Allora i suoi, sentito questo, uscirono per andare a prenderlo; dicevano infatti: «È fuori di sé».
Commento
La casa per noi è il luogo della nostra vita. La rendiamo bella ed accogliente, la personalizziamo perché la casa siamo noi e ci rappresenta. Vi sono case dove c’è posto per l’ospite, case accoglienti con angoli belli. Ci sono case chiuse agli ospiti, blindate e non accoglienti. Vi è molta gente senza casa a causa di eventi naturali e personali, c’è anche molta gente che ha per casa il creato e che vive la capanna solo come luogo di rifugio per la notte. La folla impedisce l'accesso al cibo.

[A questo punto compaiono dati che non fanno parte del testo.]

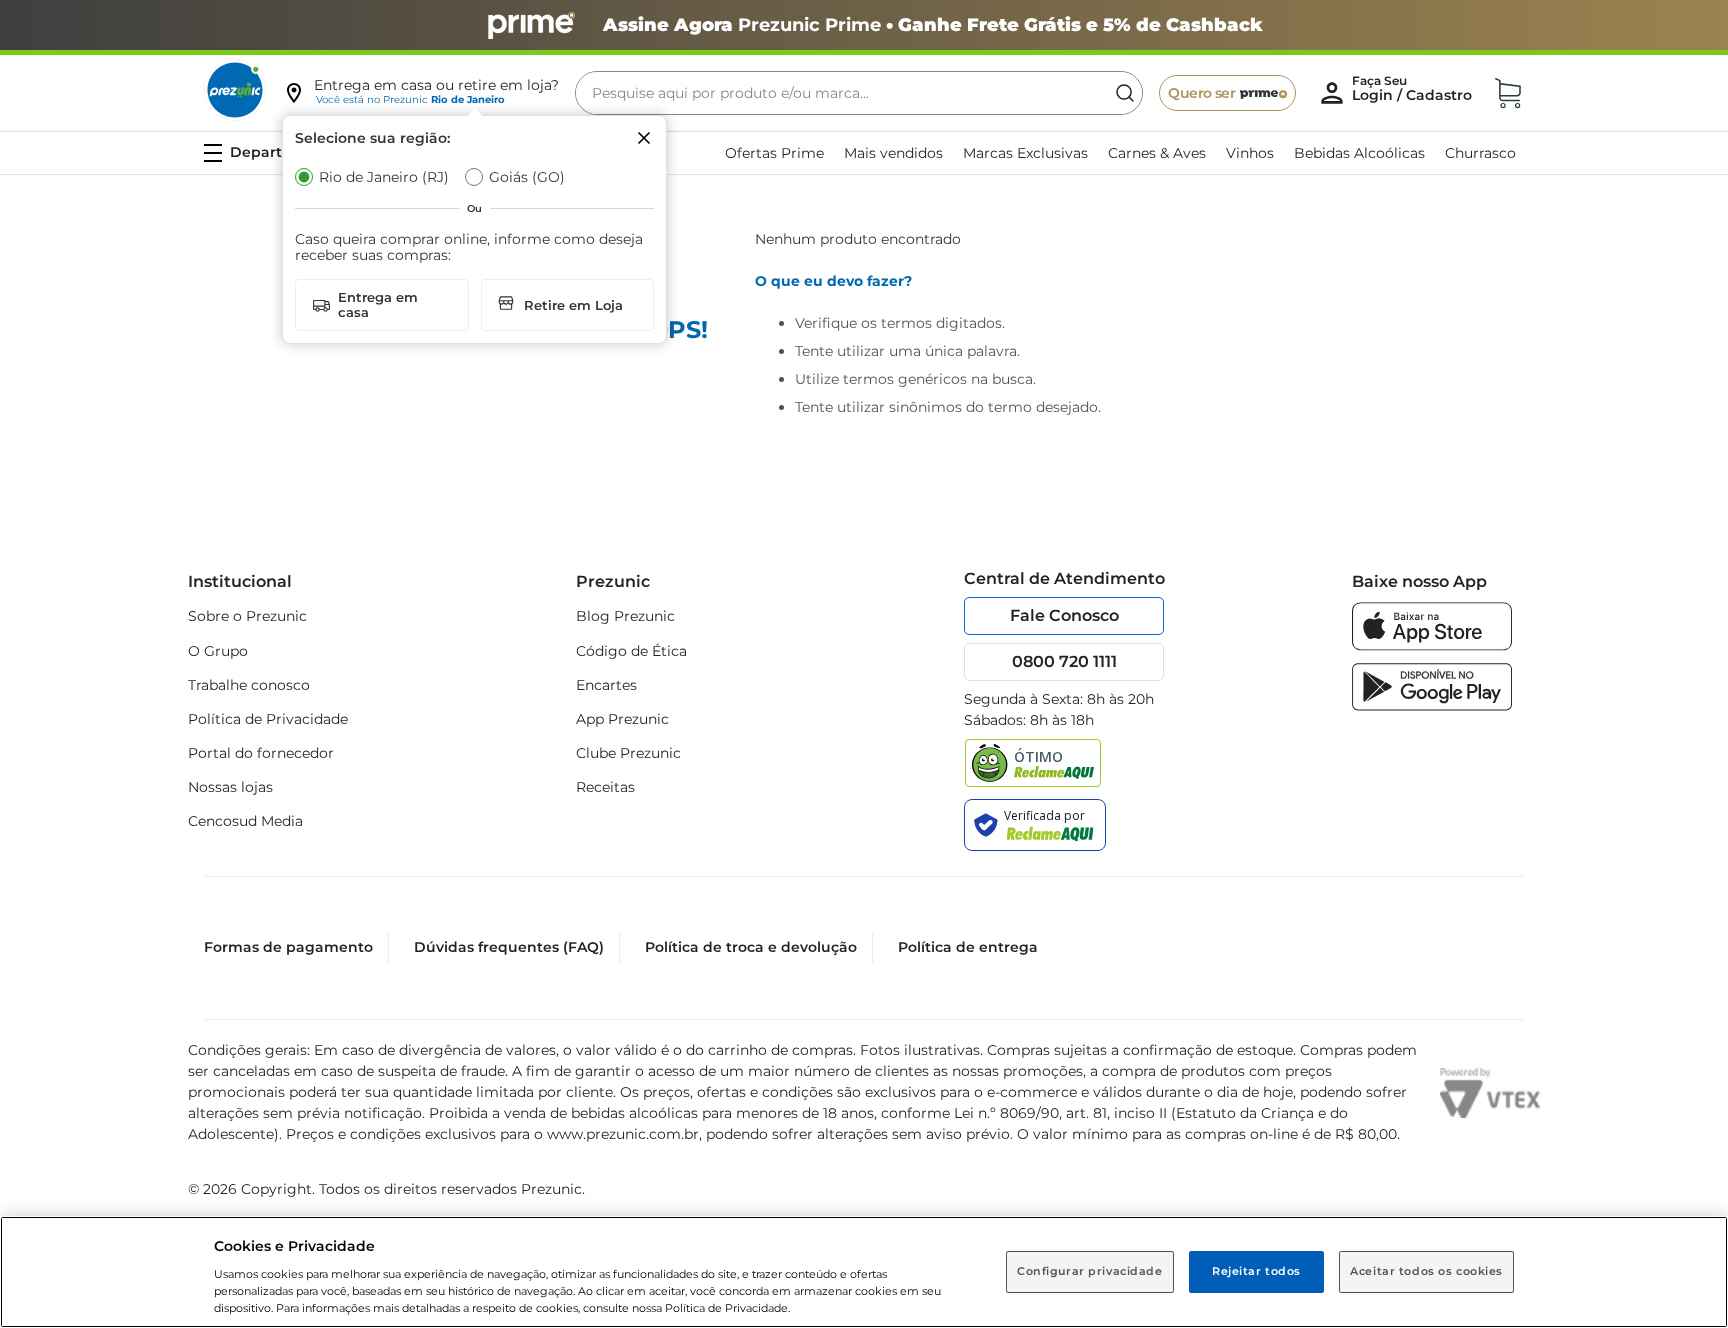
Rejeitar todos (1256, 1271)
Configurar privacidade (1090, 1271)
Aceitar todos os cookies (1426, 1271)
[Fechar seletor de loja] (644, 138)
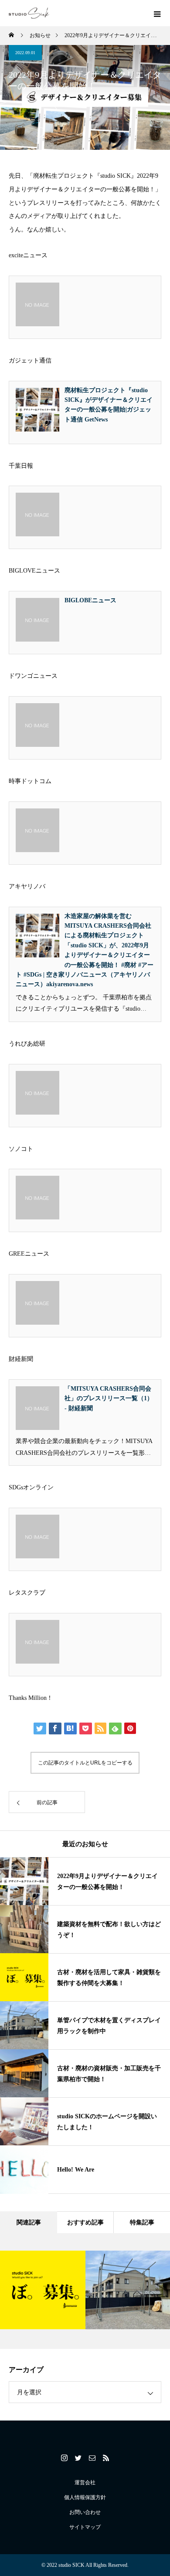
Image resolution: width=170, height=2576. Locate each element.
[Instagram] (64, 2457)
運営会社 (85, 2482)
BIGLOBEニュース (90, 600)
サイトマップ (85, 2527)
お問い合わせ (85, 2512)
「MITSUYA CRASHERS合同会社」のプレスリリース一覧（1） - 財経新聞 (109, 1398)
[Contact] (92, 2457)
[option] (42, 2290)
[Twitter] (78, 2457)
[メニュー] (157, 13)
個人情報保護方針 (85, 2497)
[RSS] (106, 2457)
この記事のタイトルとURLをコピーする (85, 1763)
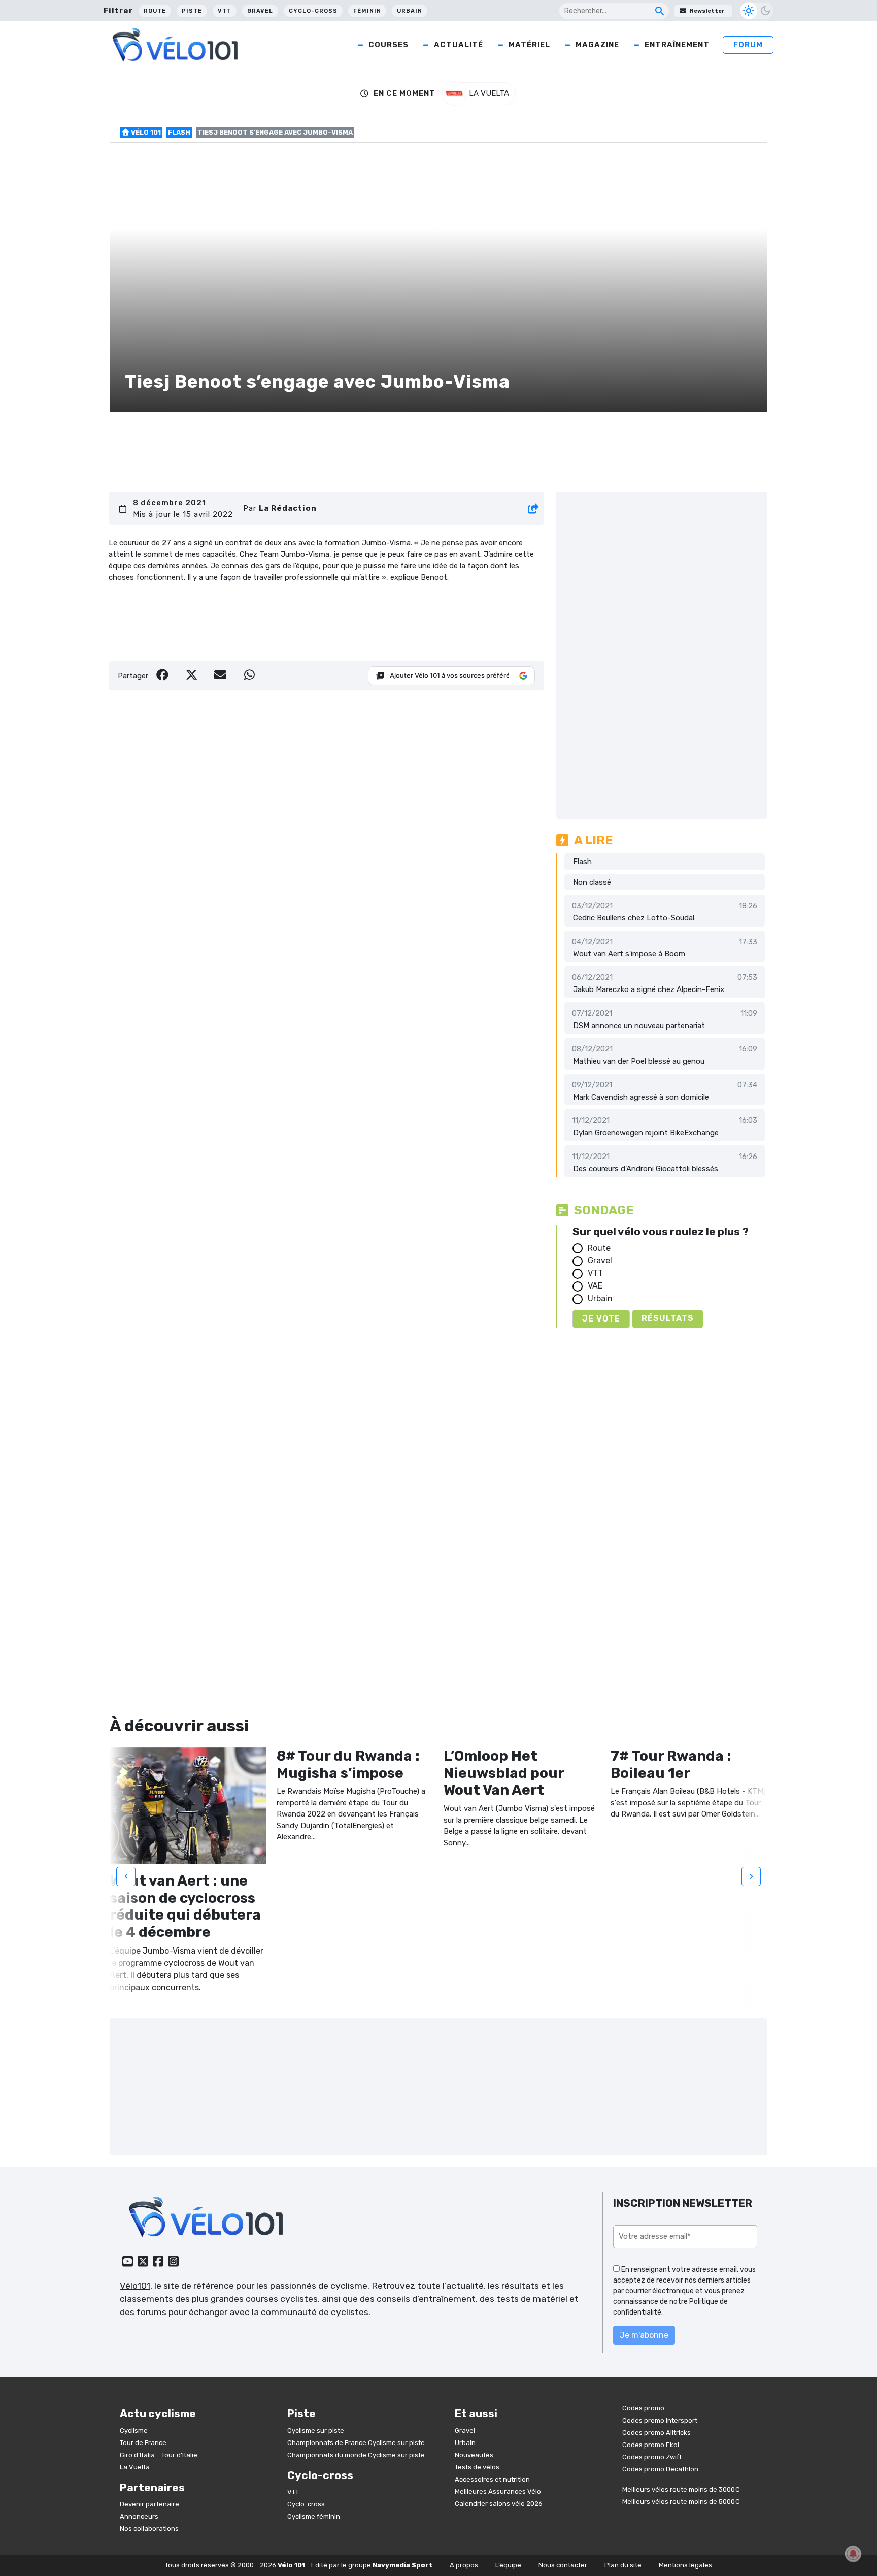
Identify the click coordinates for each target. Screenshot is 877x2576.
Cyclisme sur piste (315, 2430)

Il cibo è “fare la volontà del Padre, perché non di solo pane vive l’uomo”. Questo cibo è quello che Gesù dona alle folle nel deserto: insegna loro e dà loro da mangiare. La folla di pensieri e di preoccupazioni e di occupazioni, spesso non ci permette di accedere al cibo della Parola. Rimaniamo nel deserto della vita affamati e senza sostentamento. Capire che il cibo è il pane della Parola di Dio e cercare di mangiarlo sempre e comunque, è dono di grazia e ricerca di senso di cui tanto abbiamo necessità. La casa e il cibo sono due pilastri della nostra vita e di cui noi non possiamo farne a meno; così come la casa di Dio e la Sua Parola sono indispensabili per la nostra vita da cristiani. La sfida quotidiana è far interagire i nostri pilastri personali con i pilastri di Dio.
Spirito Santo, aiutami a non trascurare i pilastri che Dio mi offre per costruirmi come discepolo.